Example: Time magazine took care of it in its review of installment 2 of Lord of the Rings. From http://www.time.com/time/covers/1101021202/story.html:
It begins in medias res, as though you had just stepped out for a few seconds to get more popcorn. If you didn't see last year's The Fellowship of the Ring, Peter Jackson, the trilogy's wizardly director, isn't about to cut you any slack.
Even though it's clear enough in context, it could have been removed entirely with no loss of meaning. Having it in there broke up the flow at the very beginning of the article because I stopped to wonder "what is that?!"

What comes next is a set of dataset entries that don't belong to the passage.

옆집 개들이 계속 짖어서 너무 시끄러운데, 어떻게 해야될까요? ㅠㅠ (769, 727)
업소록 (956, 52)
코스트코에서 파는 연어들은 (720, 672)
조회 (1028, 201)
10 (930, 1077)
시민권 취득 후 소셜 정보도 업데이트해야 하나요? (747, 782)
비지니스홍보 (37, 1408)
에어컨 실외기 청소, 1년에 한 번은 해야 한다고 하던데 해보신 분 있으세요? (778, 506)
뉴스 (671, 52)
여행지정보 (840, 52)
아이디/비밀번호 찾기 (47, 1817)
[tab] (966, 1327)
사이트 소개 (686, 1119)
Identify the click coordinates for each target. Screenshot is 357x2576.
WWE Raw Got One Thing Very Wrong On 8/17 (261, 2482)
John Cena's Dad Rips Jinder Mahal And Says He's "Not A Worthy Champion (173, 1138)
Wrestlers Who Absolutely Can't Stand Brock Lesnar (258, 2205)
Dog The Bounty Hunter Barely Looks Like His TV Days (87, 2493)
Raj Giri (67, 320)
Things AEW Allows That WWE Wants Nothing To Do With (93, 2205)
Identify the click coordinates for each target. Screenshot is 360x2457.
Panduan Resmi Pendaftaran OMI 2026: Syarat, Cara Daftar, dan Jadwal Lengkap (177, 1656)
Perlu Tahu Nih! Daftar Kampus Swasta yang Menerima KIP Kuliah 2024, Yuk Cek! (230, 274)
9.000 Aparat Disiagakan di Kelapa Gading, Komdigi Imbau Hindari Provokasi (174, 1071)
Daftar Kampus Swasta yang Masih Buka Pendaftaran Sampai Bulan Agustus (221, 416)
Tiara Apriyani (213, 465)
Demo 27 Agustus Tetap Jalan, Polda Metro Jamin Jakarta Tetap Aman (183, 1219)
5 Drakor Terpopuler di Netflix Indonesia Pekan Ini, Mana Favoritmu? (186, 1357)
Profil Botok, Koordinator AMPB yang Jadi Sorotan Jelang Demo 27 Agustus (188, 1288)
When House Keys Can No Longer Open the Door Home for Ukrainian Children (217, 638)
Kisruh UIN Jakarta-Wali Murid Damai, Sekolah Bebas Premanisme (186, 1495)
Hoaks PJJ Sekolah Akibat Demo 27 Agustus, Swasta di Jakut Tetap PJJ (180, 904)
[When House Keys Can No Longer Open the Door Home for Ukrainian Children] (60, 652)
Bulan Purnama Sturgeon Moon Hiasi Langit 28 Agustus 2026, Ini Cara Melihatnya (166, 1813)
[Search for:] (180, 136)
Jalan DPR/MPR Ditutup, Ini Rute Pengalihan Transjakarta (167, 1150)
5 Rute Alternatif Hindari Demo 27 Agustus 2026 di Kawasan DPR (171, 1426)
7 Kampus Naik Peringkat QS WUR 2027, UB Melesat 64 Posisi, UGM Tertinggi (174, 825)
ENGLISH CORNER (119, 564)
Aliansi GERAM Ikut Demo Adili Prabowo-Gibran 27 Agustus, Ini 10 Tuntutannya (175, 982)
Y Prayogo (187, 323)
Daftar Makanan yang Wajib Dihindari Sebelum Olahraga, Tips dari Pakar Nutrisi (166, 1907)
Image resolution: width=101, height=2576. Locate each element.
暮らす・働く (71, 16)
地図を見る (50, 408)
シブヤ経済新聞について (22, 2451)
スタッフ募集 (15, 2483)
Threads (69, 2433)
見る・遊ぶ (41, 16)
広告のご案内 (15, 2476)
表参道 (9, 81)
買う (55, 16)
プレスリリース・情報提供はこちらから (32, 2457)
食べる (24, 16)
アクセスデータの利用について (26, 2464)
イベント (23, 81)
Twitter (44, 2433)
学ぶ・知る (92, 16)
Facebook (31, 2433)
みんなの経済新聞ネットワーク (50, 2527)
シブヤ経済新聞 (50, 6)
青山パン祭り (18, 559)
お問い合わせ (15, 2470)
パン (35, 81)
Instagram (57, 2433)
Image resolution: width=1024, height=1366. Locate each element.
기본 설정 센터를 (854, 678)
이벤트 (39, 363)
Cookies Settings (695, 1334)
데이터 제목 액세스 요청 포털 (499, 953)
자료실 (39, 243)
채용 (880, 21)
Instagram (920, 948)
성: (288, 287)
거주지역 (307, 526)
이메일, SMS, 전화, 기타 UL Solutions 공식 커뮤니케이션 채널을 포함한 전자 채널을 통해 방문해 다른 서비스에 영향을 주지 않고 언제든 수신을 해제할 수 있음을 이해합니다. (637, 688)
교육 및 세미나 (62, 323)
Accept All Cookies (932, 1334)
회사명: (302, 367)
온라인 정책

Makes me wonder what my very-expensive liberal-arts education was for, if not to read bloody Time bloody magazine. Oh, yes, it's for reading comics online.
Smartass.
For my part, I consider certain contemporary notions disrespectful to, inconsiderate of, or resulting from a misunderstanding of, English. Turning a perfectly good noun, such as contact into a verb (a phenomenon); or creating a verb like burglarize out of burglar, when one could use the extant burgle (whence the burglar himself); or ravaging the verb to make a noun, such as utilization, while use, a poor monosyllable cousin, sits idly by. But English, she evolves, and I shrug.